— start —

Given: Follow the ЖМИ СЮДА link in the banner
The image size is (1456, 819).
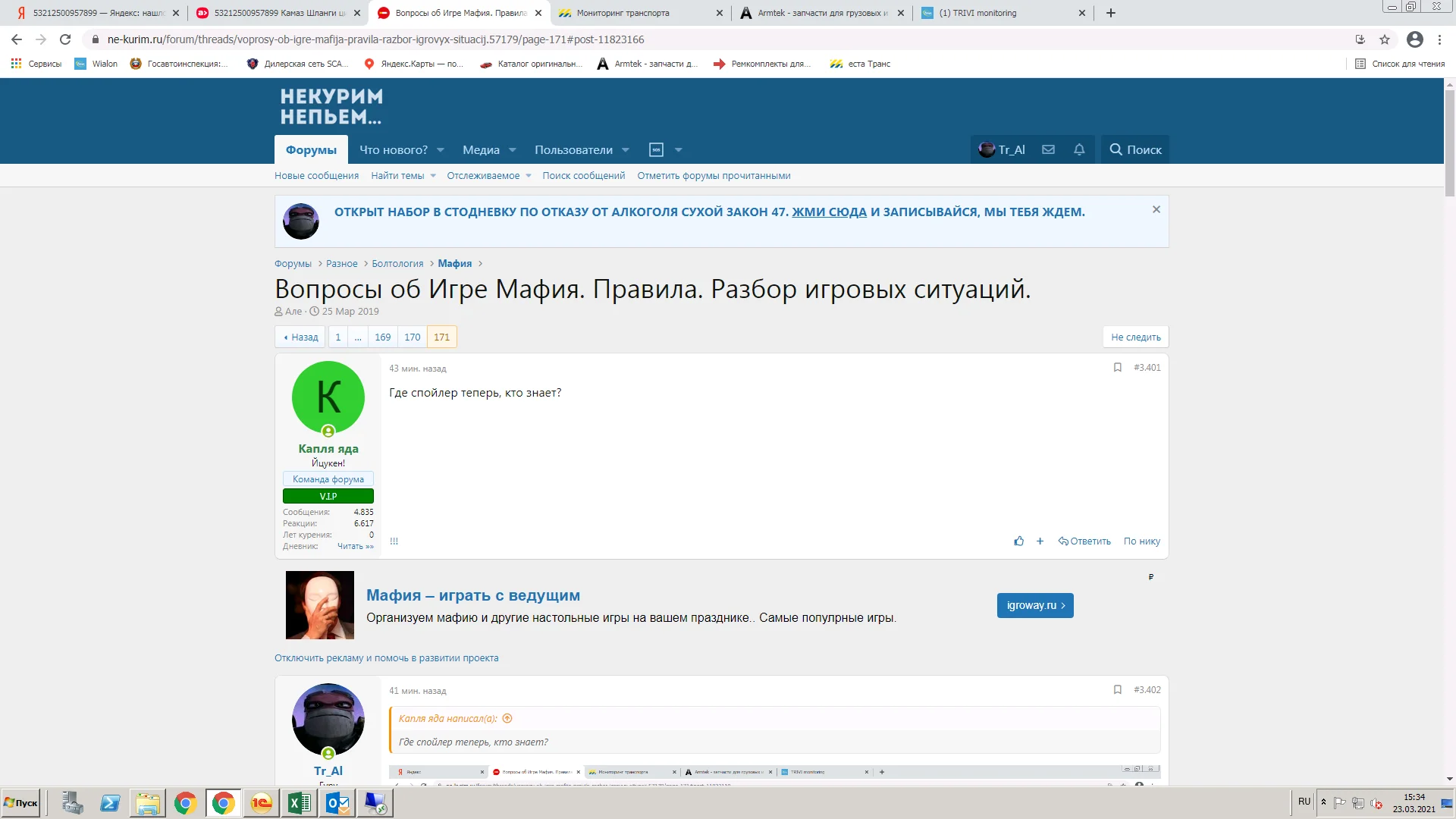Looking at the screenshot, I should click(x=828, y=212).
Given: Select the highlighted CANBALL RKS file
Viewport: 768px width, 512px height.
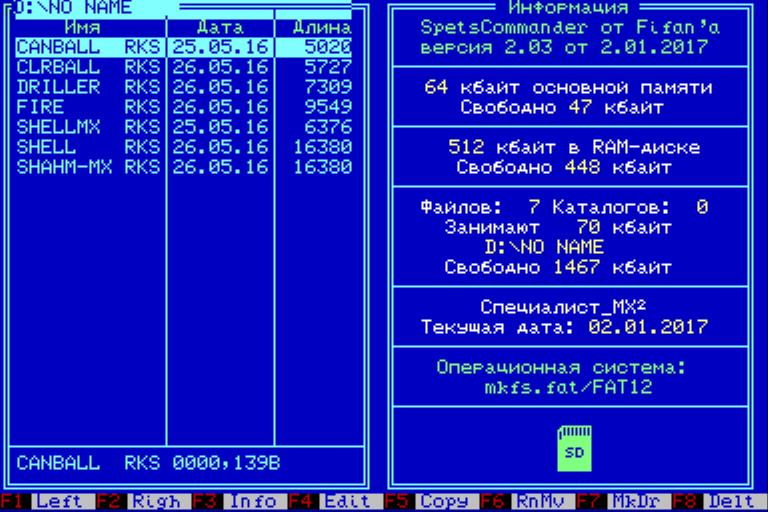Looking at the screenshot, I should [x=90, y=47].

— end —

[What the exercise asks]
Please reproduce the listing above word for word, omitting the pictures.

[Correct output]
Given: Follow the ЖМИ СЮДА link in the banner
The image size is (1456, 819).
Looking at the screenshot, I should click(x=828, y=212).
Given: Select the highlighted CANBALL RKS file
Viewport: 768px width, 512px height.
Looking at the screenshot, I should [x=90, y=47].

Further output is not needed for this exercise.